I’m departing from my typical interview format for this week’s episode of “Ecommerce Conversations.” Instead, I’ll offer a year-end recap of Beardbrand, my ecommerce company, and address its future.
As always with these episodes, the full audio of my discussion is embedded below. The transcript that follows is shortened and edited for readability.
A Challenging Year
I launched Beardbrand in 2012. 2022 was among the most challenging, although we accomplished a fair amount. As an owner, I question whether I am moving the company forward. As many entrepreneurs know, there are seemingly unlimited options and decisions.
In November 2021, we cut all our social media advertising — Facebook and Instagram — roughly six months after the iOS 14.5 updates. We were spending upwards of $100,000 per month to acquire customers. This wasn’t profitable. Approximately $20 per acquired customer is breakeven for us. We never figured out how to reach that amount. We were more or less reallocating our profits to Facebook.
So we eliminated social advertising right before Black Friday 2021. Some residual awareness continued to drip into December and early 2022. The beginning of 2022 was very profitable. If you spend a lot of money and then cut it completely, you’ll still see sales for a while. But then our sales leveled out and, ultimately, declined. We shifted our acquisition focus to affiliates and influencers and improved content.
Influencer Marketing
Now we are working on building relationships with influencers. We are seeing more growth. We’ve been signing up affiliates and learning how to find the right partnerships. At the beginning of 2022, we were doing only about $200 a week in affiliate sales. By the end of the year, though, we had increased it to about $1,300 a week. That’s $5,200 a month. This is nothing to brag about, especially when we once could spend $1,200 a day on Facebook and drive $5,000 in sales.
SEO
There are always opportunities to improve. Search engine optimization was a big one for us in 2022. We worked with Jeff Oxford from 180 Marketing, who was on our podcast several months ago. We’ve improved our page speed and started monitoring in Shopify’s dashboard. We went from a Lighthouse speed score of 25 to about 50, which we’re happy with.
We came up with new offers to drive bundling and relaunched our products with new packaging and value propositions. Our site looks much different in early 2023 than a year ago.
I’m a big believer in building long-term efficiencies. For instance, we’ve created thousands of videos on YouTube over the past 10 years and built a couple of channels.
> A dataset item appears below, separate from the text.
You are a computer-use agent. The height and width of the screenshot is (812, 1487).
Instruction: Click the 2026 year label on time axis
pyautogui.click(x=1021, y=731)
One has a million subscribers, and the other has 200,000. Each gets thousands of views per video. That’s a real awareness. And the same thing goes with blogging and SEO. Our blog posts are more likely to go to the top of the rankings now than 10 years ago.
Moving to Amazon
Our distribution model will change in 2023. We will stop selling in big-box physical stores such as Target and switch to Amazon. Brick-and-mortar will be a small percentage of our revenue. We’ve built our team out to handle the Amazon channel. I’m not a fan of Amazon, but the shift was necessary given the realities of today’s consumer.
Our strategy is to serve people on Amazon and, crucially, our loyal customers who buy straight from Beardbrand.com. Merchants should always run an Amazon business differently than their own websites. It requires careful consideration of both channels and the value you’re bringing to each. Folks who buy from a brand directly are the most loyal. Amazon buyers value speed, two-day shipping, and a vast assortment.
Europe?
We may expand the business into Europe in 2023. But, similar to Amazon, selling on international marketplaces creates challenges — i.e., customer support, customs clearance, taxation. We will focus on growing our core markets first, however, before adding new ones.
So my priority is getting Amazon up and running and gauging that potential. If we succeed there, we may allocate resources to Europe.